**WHAT IS NEEDED**
All lines from the opening of the data to the line containing "Task: Click the Lasten section heading" must be returned unchanged, and only those lines.

**MATERIAL SHOWN**
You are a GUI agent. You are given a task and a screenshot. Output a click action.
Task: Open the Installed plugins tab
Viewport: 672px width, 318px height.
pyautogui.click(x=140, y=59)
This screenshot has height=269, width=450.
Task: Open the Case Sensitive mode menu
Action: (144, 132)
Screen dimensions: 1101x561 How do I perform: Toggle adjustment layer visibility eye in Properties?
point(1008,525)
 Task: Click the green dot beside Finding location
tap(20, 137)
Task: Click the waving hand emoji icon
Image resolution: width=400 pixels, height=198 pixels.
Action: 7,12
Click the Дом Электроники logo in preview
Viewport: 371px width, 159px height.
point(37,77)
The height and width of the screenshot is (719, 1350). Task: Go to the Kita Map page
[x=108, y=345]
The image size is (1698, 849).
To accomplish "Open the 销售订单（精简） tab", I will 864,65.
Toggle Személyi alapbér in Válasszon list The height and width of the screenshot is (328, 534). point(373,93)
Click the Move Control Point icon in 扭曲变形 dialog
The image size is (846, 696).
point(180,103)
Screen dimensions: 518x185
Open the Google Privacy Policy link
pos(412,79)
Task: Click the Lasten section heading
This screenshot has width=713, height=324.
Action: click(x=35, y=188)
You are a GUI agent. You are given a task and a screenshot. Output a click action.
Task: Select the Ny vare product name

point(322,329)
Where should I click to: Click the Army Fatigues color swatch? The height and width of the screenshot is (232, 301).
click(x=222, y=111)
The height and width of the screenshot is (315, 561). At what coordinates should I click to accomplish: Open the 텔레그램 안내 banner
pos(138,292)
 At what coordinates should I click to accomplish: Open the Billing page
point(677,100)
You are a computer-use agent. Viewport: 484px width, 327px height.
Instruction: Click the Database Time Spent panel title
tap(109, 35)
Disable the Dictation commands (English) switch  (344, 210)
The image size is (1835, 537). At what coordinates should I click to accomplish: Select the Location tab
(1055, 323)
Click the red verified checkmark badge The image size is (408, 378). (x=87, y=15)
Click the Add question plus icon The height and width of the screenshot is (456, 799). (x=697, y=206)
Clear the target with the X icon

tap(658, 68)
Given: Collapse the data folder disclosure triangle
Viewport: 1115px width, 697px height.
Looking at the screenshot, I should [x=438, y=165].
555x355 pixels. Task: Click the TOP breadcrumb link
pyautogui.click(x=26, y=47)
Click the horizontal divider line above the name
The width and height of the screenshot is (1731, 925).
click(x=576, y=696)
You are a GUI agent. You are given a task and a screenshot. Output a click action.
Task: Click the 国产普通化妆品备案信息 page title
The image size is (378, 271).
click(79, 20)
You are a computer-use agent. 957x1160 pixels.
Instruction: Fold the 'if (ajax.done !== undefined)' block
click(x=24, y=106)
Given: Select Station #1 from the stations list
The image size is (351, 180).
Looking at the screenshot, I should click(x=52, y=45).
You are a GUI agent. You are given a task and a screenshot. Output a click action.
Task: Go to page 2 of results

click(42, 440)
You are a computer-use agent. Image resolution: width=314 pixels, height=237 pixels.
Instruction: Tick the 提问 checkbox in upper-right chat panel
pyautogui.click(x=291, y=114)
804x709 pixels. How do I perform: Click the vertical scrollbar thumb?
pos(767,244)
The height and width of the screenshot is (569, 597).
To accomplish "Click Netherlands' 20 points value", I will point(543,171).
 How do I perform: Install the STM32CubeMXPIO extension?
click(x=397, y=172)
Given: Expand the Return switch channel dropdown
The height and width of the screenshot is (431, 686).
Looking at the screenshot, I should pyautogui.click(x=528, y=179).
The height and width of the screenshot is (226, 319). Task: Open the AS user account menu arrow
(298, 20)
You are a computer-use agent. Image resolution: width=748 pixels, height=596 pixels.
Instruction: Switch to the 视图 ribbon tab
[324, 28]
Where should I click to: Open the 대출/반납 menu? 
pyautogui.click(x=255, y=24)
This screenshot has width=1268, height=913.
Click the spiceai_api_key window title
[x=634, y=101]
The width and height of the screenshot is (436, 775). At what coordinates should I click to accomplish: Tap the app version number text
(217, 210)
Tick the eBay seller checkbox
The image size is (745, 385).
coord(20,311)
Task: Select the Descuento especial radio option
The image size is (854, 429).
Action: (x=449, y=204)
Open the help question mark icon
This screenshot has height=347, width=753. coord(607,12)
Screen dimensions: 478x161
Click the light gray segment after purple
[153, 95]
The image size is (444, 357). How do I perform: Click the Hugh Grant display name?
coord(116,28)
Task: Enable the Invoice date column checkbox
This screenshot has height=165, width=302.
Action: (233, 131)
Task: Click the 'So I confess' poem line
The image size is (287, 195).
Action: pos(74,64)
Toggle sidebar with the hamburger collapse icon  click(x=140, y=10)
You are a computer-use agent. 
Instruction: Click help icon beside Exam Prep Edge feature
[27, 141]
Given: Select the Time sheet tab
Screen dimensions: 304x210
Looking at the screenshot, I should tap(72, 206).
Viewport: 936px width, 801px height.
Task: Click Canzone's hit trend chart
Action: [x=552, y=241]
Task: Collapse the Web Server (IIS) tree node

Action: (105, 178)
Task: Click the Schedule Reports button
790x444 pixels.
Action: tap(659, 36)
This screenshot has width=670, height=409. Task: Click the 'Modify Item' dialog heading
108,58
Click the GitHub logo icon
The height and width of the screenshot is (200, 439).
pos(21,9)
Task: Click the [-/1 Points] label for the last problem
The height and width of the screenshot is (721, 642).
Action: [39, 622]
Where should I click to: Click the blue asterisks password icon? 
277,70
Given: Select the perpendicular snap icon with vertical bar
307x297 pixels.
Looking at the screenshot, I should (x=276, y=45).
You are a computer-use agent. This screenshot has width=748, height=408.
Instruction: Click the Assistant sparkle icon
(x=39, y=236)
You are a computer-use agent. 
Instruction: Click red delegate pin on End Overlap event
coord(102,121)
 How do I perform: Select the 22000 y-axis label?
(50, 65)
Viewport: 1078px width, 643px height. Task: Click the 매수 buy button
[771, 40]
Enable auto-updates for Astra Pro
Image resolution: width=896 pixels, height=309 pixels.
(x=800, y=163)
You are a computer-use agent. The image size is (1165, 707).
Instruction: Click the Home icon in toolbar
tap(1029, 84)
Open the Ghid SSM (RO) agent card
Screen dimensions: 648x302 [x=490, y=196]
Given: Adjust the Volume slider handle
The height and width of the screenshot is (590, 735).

**ANSWER SECTION**
You are a GUI agent. You are given a task and a screenshot. Output a click action.
Task: Open the Installed plugins tab
Viewport: 672px width, 318px height.
pyautogui.click(x=140, y=59)
This screenshot has height=269, width=450.
Task: Open the Case Sensitive mode menu
Action: (144, 132)
Screen dimensions: 1101x561 How do I perform: Toggle adjustment layer visibility eye in Properties?
point(1008,525)
 Task: Click the green dot beside Finding location
tap(20, 137)
Task: Click the waving hand emoji icon
Image resolution: width=400 pixels, height=198 pixels.
Action: 7,12
Click the Дом Электроники logo in preview
Viewport: 371px width, 159px height.
point(37,77)
The height and width of the screenshot is (719, 1350). Task: Go to the Kita Map page
[x=108, y=345]
The image size is (1698, 849).
To accomplish "Open the 销售订单（精简） tab", I will 864,65.
Toggle Személyi alapbér in Válasszon list The height and width of the screenshot is (328, 534). point(373,93)
Click the Move Control Point icon in 扭曲变形 dialog
The image size is (846, 696).
point(180,103)
Screen dimensions: 518x185
Open the Google Privacy Policy link
pos(412,79)
Task: Click the Lasten section heading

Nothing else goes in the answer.